Scott Morrison, the Minister for Immigration and Border Protection, in his first post budget media release has stated that the Abbott government will focus on growing the business visa programmes. These programmes are currently under review owing to the lacklustre performance of the Australia's Significant Investor Visa programme in attracting investment along with the slow processing of existing applications.
According to Minister Morrison, 'The Abbott Government is ensuring our migration programme matches the nation's economic and skills needs while also contributing to a cohesive and strong community'.

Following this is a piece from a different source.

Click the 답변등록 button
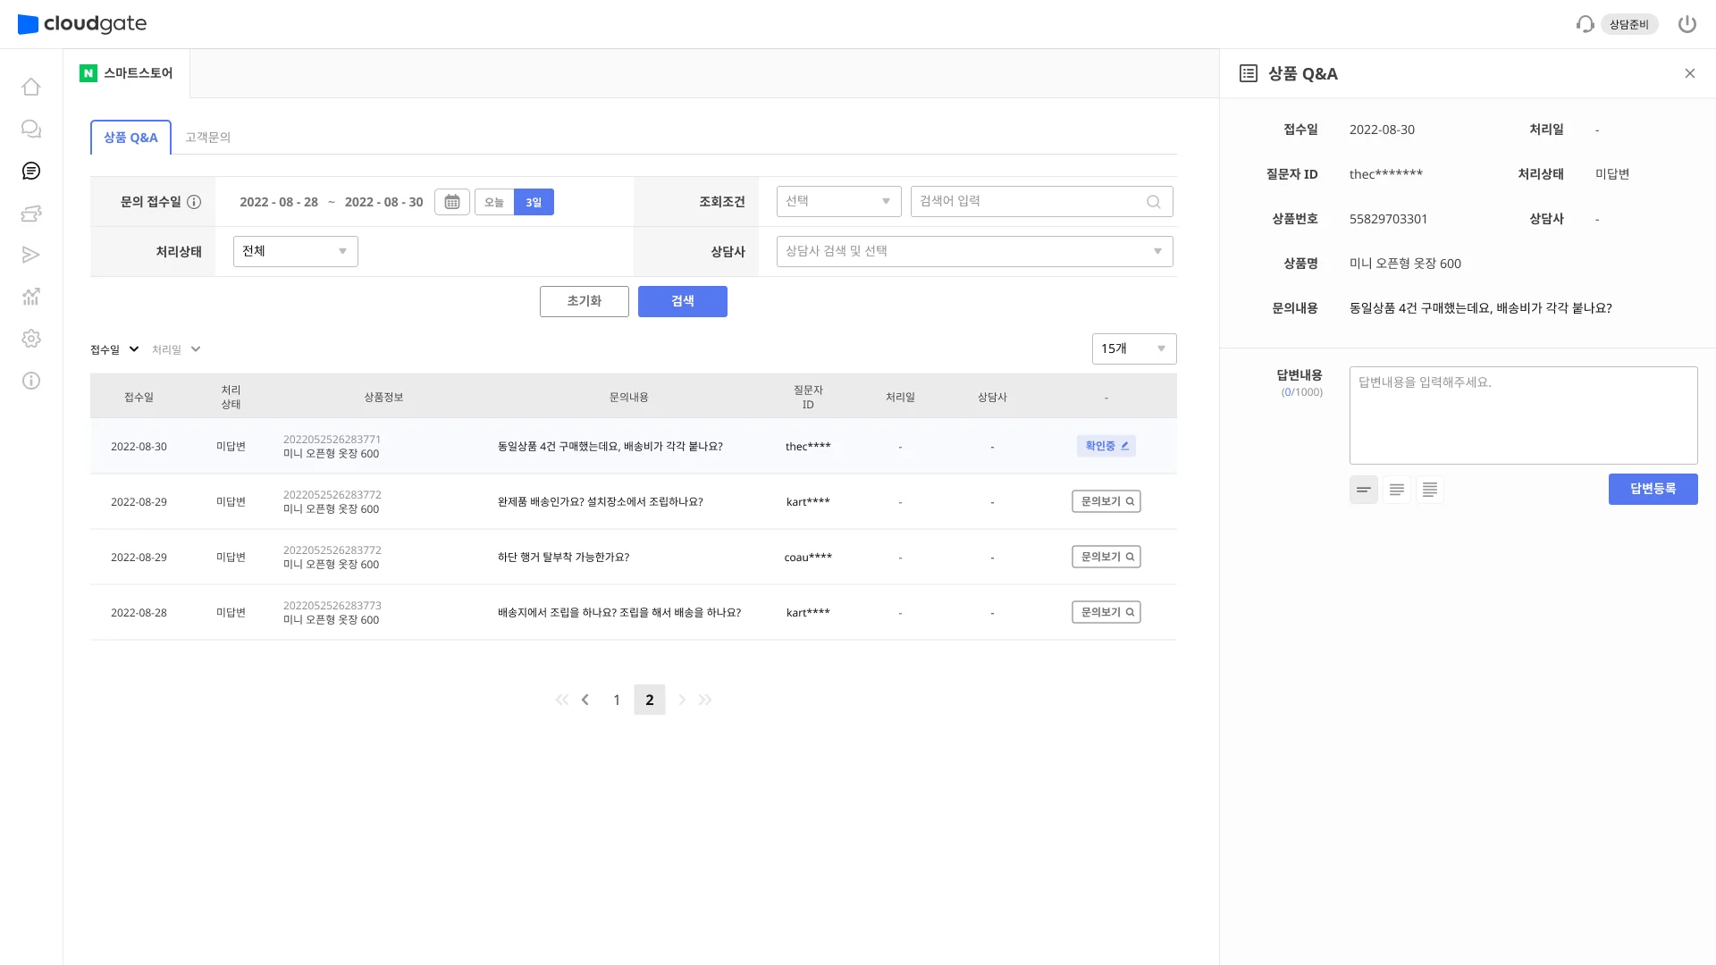1653,489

In regards to the break down of available migration places, almost 68 percent will be allocated to skilled migration and the government will continue to prioritise employer-sponsored visas. Morrison states:
'With the reprioritisation towards employer-sponsored visas, employers will be assisted in finding workers to fill vital positions where they have been unable to find local workers..."
No details have yet been released in regards to how the Government will seek to assist employers in finding overseas workers although it is likely that more funds will be spent on promoting the existing option for employers to search for potential employees through the Department's SkillSelect database. Additional changes to the 457 visa programme are also expected this year and these will also likely have an impact on other employment sponsored visa streams.
There is some good news for family sponsored migrants with 60,885 places allocated to family migration. An increase of 335 places has been allocated towards the partner and children visa categories which should help in shortening visa processing times. Currently, partner visas are taking around 6-9 months to be approved while child visa often take more than 12 months. Contributory parent visas have also been increase by 500 places.
Overall, the direction taken in this budget will likely benefit employer sponsored and family migrants and it will be interesting to see how these priorities will be translated into policy over the fiscal year.